De même, les années 30 ont poussé la réalité du rêve américain à un autre niveau de compréhension. Les difficultés et les défis de la Grande Dépression ont présenté aux Américains le test ultime de la résilience et du caractère. Si les années 20 ont permis aux Américains de faire la fête ensemble, les années 30 leur ont donné l’occasion de se rapprocher les uns des autres et d’éprouver non seulement un sentiment d’appartenance, mais aussi un sentiment de communauté. La profondeur de la culture dans les tumultueuses années 30 a été à la fois un moyen d’échapper à la désolation de l’époque, un mécanisme d’adaptation et un moyen de s’y opposer. Bien que les années 30 aient été difficiles, l’identité créée et fièrement portée par les Américains dans les années 20 ne s’éteindra pas. Au contraire, elle allait prospérer et créer un rêve américain qui était non seulement tangible, mais aussi inflexible.

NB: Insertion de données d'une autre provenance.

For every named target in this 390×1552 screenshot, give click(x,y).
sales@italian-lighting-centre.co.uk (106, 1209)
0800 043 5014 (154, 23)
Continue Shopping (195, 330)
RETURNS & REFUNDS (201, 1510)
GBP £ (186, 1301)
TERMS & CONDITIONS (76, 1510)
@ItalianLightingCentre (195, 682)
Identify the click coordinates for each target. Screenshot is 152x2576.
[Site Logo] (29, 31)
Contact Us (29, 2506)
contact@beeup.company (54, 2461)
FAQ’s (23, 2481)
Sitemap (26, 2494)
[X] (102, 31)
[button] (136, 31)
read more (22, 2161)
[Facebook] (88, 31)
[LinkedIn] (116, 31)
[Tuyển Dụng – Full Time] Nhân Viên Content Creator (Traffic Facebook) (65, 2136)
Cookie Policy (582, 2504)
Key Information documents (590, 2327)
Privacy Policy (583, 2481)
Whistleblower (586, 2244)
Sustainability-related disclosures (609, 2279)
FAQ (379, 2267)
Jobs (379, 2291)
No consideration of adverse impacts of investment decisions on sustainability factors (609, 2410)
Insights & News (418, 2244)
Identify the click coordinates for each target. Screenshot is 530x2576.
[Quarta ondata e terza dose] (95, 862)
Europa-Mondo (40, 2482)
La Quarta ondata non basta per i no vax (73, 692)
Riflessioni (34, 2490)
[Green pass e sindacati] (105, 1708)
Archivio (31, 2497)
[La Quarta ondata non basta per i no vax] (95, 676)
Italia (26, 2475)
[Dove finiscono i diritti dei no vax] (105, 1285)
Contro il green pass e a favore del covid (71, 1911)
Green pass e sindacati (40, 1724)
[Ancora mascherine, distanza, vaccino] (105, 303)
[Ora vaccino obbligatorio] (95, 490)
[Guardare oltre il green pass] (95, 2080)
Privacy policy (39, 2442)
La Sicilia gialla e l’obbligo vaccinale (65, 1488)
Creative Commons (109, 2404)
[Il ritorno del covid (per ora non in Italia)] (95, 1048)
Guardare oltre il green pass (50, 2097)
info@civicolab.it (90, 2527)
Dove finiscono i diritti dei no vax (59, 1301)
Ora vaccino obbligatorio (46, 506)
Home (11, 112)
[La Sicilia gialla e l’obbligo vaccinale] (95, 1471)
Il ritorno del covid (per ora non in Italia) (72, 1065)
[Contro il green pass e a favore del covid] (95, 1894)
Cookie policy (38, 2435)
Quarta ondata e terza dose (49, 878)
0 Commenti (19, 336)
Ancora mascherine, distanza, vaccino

Les Américains de cette époque ont comblé des fossés et surmonté l’adversité grâce à la culture créée dans les années 20 et 30, rendue possible par les grandes entreprises et la politique gouvernementale. On peut dire sans se tromper que sans les extrêmes de ces deux décennies, les États-Unis et leurs habitants ne seraient pas ce qu’ils sont aujourd’hui. L’idée selon laquelle les États-Unis « rendent possibles les circonstances qui permettent aux individus d’aller au-delà de la satisfaction de leurs besoins fondamentaux pour atteindre la réalisation de soi et l’épanouissement personnel » est ancrée dans les Américains des années 20 et 30. Sans les situations extrêmes de ces décennies, la vie, la liberté et la poursuite du bonheur que nous croyons réalisable aujourd’hui serait un tableau beaucoup moins porteur d’espoir.